### Task
Everything in the listing below from the line containing "Screen dimensions: 700x420" through the line containing "Task: Click the globe icon beside 新闻中心" must be repeated exactly; the remaining lines are not wanted.

### Exercise materials
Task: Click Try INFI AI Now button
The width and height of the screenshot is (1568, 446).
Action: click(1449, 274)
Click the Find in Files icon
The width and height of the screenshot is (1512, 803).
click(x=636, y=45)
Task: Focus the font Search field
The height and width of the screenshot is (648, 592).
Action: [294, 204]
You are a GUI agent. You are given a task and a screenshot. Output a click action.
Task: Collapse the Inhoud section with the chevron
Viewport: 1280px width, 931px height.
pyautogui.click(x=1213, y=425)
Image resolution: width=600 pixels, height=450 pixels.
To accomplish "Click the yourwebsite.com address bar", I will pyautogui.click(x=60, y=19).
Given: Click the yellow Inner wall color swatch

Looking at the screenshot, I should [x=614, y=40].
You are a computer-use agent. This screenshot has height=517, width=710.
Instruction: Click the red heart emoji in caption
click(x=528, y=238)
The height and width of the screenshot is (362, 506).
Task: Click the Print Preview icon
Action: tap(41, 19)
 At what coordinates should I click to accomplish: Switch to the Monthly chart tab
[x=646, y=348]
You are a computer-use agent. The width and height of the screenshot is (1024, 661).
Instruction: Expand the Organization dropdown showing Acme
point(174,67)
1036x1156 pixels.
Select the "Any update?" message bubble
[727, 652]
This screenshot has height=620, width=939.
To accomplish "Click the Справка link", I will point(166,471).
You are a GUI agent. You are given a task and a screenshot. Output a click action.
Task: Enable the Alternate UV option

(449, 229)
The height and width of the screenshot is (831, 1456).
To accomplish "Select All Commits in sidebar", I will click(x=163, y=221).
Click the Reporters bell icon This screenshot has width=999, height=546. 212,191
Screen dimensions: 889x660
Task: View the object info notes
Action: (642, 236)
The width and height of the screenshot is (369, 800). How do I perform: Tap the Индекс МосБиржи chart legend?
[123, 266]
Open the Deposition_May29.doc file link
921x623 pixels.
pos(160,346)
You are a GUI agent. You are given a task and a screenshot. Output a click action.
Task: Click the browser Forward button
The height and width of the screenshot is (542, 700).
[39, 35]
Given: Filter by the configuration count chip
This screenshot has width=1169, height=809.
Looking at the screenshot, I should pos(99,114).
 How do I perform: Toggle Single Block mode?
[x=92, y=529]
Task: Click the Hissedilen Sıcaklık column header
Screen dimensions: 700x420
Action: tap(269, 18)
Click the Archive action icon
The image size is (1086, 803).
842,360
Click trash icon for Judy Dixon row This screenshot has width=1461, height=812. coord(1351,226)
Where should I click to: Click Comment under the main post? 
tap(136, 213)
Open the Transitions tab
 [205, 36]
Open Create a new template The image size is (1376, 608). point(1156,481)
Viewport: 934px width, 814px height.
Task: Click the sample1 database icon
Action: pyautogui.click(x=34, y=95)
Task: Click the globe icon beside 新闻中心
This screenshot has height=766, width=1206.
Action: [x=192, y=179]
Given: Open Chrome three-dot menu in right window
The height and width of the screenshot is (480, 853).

### Answer box
Screen dimensions: 700x420
Action: tap(269, 18)
Click the Archive action icon
The image size is (1086, 803).
842,360
Click trash icon for Judy Dixon row This screenshot has width=1461, height=812. coord(1351,226)
Where should I click to: Click Comment under the main post? 
tap(136, 213)
Open the Transitions tab
 [205, 36]
Open Create a new template The image size is (1376, 608). point(1156,481)
Viewport: 934px width, 814px height.
Task: Click the sample1 database icon
Action: pyautogui.click(x=34, y=95)
Task: Click the globe icon beside 新闻中心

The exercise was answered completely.